- _WHAT YOU SHOULD DO_:
Lines where the string "computer" appears are to be copied from the entries below.
--- PROVIDED ENTRIES ---
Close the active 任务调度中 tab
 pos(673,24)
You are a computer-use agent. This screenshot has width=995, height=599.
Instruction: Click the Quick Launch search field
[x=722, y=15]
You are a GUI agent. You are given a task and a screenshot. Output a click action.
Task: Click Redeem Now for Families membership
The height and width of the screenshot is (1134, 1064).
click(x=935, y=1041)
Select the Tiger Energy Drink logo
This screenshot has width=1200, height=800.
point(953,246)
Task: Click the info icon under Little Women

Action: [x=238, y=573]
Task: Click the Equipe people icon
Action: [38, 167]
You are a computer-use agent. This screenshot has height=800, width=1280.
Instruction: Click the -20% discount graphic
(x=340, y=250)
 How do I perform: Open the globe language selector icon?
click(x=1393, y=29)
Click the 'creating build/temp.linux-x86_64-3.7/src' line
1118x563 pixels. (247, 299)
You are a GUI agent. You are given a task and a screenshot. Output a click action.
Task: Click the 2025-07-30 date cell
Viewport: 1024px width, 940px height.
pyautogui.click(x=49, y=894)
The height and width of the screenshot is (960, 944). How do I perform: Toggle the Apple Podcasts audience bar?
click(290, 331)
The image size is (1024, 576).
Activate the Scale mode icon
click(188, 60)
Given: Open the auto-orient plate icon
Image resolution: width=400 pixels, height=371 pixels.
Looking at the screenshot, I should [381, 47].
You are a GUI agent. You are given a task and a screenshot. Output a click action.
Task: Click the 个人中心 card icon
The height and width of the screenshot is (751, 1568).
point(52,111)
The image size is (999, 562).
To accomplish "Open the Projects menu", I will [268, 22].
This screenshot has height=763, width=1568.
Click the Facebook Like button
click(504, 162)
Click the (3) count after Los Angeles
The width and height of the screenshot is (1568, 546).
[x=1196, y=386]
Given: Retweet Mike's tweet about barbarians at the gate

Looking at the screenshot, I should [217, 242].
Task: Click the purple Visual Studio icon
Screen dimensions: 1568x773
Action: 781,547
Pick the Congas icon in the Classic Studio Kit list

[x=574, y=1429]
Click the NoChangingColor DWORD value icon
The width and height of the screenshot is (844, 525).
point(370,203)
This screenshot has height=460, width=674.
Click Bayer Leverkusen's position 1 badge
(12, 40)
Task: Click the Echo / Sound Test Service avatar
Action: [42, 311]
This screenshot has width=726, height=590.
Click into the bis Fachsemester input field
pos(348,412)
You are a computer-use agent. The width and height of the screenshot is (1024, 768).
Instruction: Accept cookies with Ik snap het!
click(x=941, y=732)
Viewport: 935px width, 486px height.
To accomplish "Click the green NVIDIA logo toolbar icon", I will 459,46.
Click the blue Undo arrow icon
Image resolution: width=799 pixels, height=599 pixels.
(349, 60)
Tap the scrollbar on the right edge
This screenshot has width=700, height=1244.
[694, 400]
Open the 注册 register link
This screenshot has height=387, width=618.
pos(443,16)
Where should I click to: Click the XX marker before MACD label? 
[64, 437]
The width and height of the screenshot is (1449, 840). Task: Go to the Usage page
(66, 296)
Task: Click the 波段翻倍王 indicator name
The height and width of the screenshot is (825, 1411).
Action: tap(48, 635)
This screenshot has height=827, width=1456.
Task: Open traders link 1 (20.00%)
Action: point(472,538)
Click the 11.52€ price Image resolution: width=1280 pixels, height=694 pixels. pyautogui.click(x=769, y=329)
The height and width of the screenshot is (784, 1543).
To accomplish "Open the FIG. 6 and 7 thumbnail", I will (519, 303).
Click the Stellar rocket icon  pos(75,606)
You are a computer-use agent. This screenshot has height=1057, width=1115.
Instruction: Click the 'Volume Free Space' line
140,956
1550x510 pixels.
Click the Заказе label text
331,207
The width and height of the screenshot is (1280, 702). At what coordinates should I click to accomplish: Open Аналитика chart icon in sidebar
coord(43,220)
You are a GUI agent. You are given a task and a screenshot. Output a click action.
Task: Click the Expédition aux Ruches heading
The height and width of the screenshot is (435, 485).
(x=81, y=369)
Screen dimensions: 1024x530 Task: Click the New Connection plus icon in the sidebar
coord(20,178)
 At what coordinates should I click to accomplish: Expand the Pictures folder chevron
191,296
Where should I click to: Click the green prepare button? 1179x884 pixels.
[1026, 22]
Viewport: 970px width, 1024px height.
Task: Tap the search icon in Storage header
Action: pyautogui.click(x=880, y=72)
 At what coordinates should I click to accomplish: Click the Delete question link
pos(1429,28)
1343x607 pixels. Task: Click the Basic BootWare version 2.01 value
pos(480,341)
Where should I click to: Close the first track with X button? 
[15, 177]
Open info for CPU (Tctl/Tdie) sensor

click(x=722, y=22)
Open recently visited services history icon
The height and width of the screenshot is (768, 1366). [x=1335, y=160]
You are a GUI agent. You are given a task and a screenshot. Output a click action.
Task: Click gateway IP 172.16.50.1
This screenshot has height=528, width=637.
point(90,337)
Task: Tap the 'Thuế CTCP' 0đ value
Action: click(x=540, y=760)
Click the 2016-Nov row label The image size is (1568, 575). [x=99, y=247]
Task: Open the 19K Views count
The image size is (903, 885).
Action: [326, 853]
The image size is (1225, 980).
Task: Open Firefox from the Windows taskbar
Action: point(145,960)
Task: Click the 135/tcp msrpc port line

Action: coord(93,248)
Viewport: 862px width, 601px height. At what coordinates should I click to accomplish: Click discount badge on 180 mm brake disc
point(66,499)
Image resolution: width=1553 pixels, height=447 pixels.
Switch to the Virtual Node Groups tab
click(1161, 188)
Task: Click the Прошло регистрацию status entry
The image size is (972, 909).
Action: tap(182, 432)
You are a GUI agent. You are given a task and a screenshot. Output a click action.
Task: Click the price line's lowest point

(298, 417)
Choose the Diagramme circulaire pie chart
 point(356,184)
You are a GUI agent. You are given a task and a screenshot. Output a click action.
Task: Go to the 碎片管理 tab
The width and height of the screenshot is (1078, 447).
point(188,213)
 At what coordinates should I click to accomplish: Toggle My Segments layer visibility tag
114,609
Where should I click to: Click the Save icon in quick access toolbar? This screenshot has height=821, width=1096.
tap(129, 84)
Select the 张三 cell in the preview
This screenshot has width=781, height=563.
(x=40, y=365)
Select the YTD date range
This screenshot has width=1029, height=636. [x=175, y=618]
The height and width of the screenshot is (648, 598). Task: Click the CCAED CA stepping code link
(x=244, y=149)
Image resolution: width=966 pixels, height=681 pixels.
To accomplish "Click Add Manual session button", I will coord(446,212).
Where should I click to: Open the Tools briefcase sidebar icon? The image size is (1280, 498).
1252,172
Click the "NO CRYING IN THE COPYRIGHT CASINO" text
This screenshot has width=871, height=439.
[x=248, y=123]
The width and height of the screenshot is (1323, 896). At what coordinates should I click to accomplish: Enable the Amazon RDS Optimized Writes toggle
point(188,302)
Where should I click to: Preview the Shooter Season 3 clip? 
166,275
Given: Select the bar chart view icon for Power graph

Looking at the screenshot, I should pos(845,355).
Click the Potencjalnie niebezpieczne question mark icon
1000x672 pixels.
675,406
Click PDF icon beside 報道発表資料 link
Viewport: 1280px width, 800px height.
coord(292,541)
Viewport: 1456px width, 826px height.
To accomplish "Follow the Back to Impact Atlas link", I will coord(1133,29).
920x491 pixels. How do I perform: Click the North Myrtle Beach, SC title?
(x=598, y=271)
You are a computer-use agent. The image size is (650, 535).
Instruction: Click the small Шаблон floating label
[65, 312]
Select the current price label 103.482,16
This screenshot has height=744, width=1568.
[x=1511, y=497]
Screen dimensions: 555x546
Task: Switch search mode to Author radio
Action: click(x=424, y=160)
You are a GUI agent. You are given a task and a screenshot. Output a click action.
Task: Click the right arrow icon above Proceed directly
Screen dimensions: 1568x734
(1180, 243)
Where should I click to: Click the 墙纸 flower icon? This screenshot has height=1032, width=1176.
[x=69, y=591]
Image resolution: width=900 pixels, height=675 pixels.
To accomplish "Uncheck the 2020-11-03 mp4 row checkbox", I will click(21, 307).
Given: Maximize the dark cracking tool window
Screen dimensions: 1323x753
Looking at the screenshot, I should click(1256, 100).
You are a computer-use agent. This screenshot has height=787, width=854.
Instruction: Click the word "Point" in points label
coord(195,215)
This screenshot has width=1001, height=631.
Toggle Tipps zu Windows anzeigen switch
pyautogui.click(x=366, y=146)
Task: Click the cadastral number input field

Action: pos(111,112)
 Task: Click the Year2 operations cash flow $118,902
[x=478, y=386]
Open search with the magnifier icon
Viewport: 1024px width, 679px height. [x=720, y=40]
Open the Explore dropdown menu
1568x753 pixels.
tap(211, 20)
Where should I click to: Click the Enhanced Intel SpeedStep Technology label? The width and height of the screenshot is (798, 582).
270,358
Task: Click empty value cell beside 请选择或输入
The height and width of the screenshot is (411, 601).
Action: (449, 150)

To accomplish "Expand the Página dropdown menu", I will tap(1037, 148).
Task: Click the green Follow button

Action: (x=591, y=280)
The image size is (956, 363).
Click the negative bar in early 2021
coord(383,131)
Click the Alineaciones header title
---
- _TASK OUTPUT_:
You are a computer-use agent. This screenshot has width=995, height=599.
You are a computer-use agent. This screenshot has height=800, width=1280.
You are a computer-use agent. The width and height of the screenshot is (1024, 768).
You are a computer-use agent. This screenshot has height=1057, width=1115.
You are a computer-use agent. The image size is (650, 535).
You are a computer-use agent. This screenshot has height=787, width=854.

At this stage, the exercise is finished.